A portfolio for hungry times Add to ...

Missed out on this summer’s spike in corn prices? Not to worry. According to legendary investor Jeremy Grantham, those gains were nothing more than a warm-up act for what resources are likely to do in the coming decades.

Mr. Grantham, the chairman of global asset manager GMO LLC, sees a dismal-looking future for humanity amid a problematic convergence of population growth, climate change and diminishing returns from such key ingredients as fertilizer.

But at least his views provide a big upside to investors: Resource stocks look set to benefit from a long-term trend where supply cannot meet surging demand.

“I am very bearish on the problems we humans face and, sadly, very bullish on resources,” he said in his latest note to clients.

Mr. Grantham has become a much-admired investor, and not only because his firm commands assets worth more than $100-billion (U.S.). Some of his recent calls have been prescient: He stayed clear of the 1990s technology bubble but recommended diving into stocks in March, 2009, just days before major indexes began to recover from multi-year lows.

In his latest call, he says that agricultural demand from a global population – expected to hit at least nine billion by 2050 – is a key area of concern, and one that is being underestimated by the general public, governments and financial markets.

Mr. Grantham argues that food production might have to double by mid-century to feed everyone even at a modest level, yet productivity increases have slowed to a crawl while extreme weather patterns have had a punishing impact on food prices.

“The last three years of global weather were so bad that to draw three such years randomly would have been a remote possibility,” he said. “The climate is changing.”

He expects that the cost of fertilizer will rise rapidly, despite what he sees as diminishing returns from its increased use in global farming. If he is right, this could have a profound impact on two key Canadian companies, Potash Corp. of Saskatchewan Inc. and Agrium Inc.

He also expects energy costs to soar so high that they will exert a significant drag on global economic growth. Yes, countries can increase their levels of efficiency, in theory, but there is probably little political will to do so.

But a note to anyone with exposure to the Canadian oil sands: Mr. Grantham is not a fan. He believes that as climate damage grows more apparent, these operations will be curtailed.

As for metals production, he expects supply shortages to be a minor problem over the next few decades but these will eventually rise as a threat.
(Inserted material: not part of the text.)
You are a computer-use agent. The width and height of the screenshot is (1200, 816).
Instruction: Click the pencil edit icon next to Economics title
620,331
And unlike energy and food demand, which can be met with new technology and efficiencies (at least in theory), there seems to be no such solution to metals shortages: The world will slowly run out and prices will rise.
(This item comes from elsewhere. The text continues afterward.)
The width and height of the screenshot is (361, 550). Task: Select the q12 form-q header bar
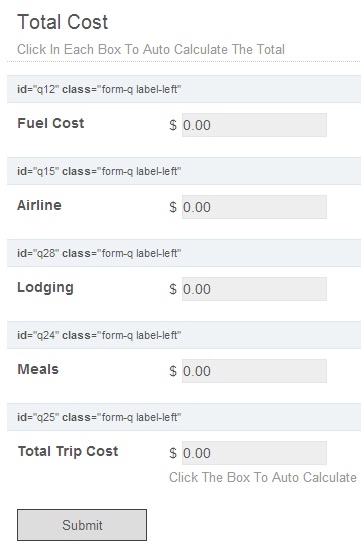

“The longer we delay in facing up to resource shortage, especially the need to go to renewables, the more severe the problem becomes,” he said.
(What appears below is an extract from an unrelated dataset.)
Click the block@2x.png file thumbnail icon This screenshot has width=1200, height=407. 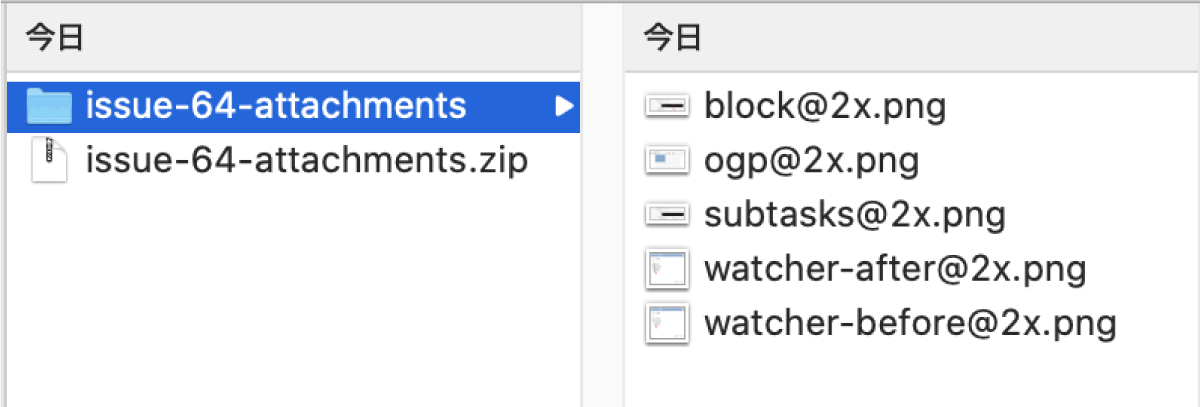[667, 105]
Feeling a touch pessimistic that the world will meet this challenge? Mr. Grantham sure is: “We are badly informed, passionately prefer good news, and easily evade unpleasant facts; our views are easily manipulated by vested interests; we are sometimes desperately inefficient; and we are apparently corruptible as heck.”

He believes investors with a timeline horizon of at least 10 years should devote a substantial portion of their portfolios to resources – at least 30 per cent – but should move toward that goal by taking advantage of occasional price dips.

Some of his investment ideas seem relatively straightforward for most investors: Grab oil producers, fertilizer companies and base metals miners.

Others, like investing in farmland and timberland, might be harder to accomplish – but the payoffs could be greater.

“Mining and oil companies benefit a lot from rising prices, but they suffer from the need, as capitalist enterprises, to keep replacing their stock in trade every year and this slowly becomes impossible to do completely,” he said.

“Farms, however, also benefit from rising commodity prices but for them their ‘stuff in the ground’ is soil, which, if well managed, has fully renewed growing capacity each year.”

An ugly menu 

Why Jeremy Grantham sees a food crisis ahead:

Food production must increase 60 per cent to 100 percent by 2050 to feed a projected global population of nine billion.

Improvements in grain productivity per acre have fallen decade by decade since 1970, from 3.5 per cent to 1.5 per cent.

Water problems are increasing to a point where gains from increased irrigation are likely to be offset by the loss of underground water and the salination of soil.

Easy gains from increased use of fertilizers are now behind us: Fertilizer use has increased fivefold in the past 50 years.